How to: Live Load distributed with Kubernetes, Docker or Binary

dataset
liveload

(Michel Conrado) #1

Liveloader has the ability to perform a load in a distributed way. This way we avoid having OOM due to high load on a single Alpha Node (Causing congestion). In this text I will demonstrate how you can use this feature via Kubernetes.

This same process works for Docker, Docker Swarm, Bare Metal and so on. Of course, in each one is slightly different.

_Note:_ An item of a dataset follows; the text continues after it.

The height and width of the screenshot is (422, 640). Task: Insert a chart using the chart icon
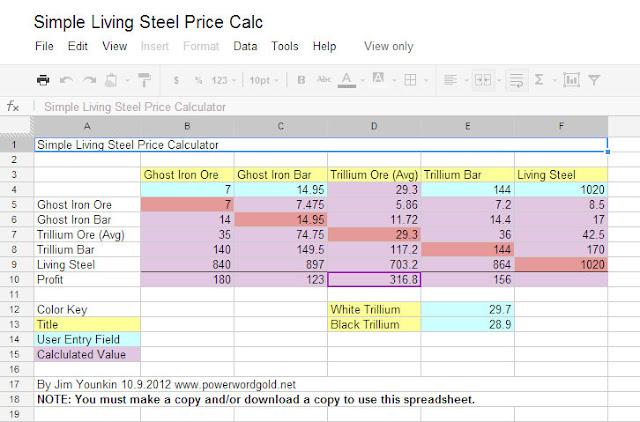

The reference Yaml is https://github.com/dgraph-io/dgraph/blob/master/contrib/config/kubernetes/dgraph-ha.yaml

In this small tutorial I’m assuming that you already have a k8s context running. Be it GKE, Docker k8s or even Minikube.

First create the setup:

kubectl create -f dgraph-ha.yaml

After that you need to create services exposing each gRPC from Alphas. Because load in a distributed way is not possible through Load Balance (as it is). So you need to expose each Alpha temporarily.

Create a expose_dgraph.yaml

apiVersion: v1
kind: Service
metadata:
  name: dgraph-zero-0-grpc-public
  labels:
    app: dgraph-zero
spec:
  type: LoadBalancer
  ports:
  - port: 5080
    targetPort: 5080
    name: zero-grpc
  selector:
    statefulset.kubernetes.io/pod-name: dgraph-zero-0
---
apiVersion: v1
kind: Service
metadata:
  name: dgraph-alpha-0-grpc-public
  labels:
    app: dgraph-alpha
spec:
  type: LoadBalancer
  ports:
  - port: 9080
    targetPort: 9080
    name: alpha-grpc
  selector:
    statefulset.kubernetes.io/pod-name: dgraph-alpha-0
---
apiVersion: v1
kind: Service
metadata:
  name: dgraph-alpha-1-grpc-public
  labels:
    app: dgraph-alpha
spec:
  type: LoadBalancer
  ports:
  - port: 9080
    targetPort: 9080
    name: alpha-grpc
  selector:
    statefulset.kubernetes.io/pod-name: dgraph-alpha-1
---
apiVersion: v1
kind: Service
metadata:
  name: dgraph-alpha-2-grpc-public
  labels:
    app: dgraph-alpha
spec:
  type: LoadBalancer
  ports:
  - port: 9080
    targetPort: 9080
    name: alpha-grpc
  selector:
    statefulset.kubernetes.io/pod-name: dgraph-alpha-2
---

Run:

kubectl create -f expose_dgraph.yaml

This will create a public gRPC endpoint and when your cloud service finishes creating the Endpoints/IPs you can use it to start your load.

./dgraph live -f your.rdf -s your.schema -z 38.239.155.115:5080 
-a "33.63.128.148:9080,35.138.12.15:9080,35.225.60.18:9080"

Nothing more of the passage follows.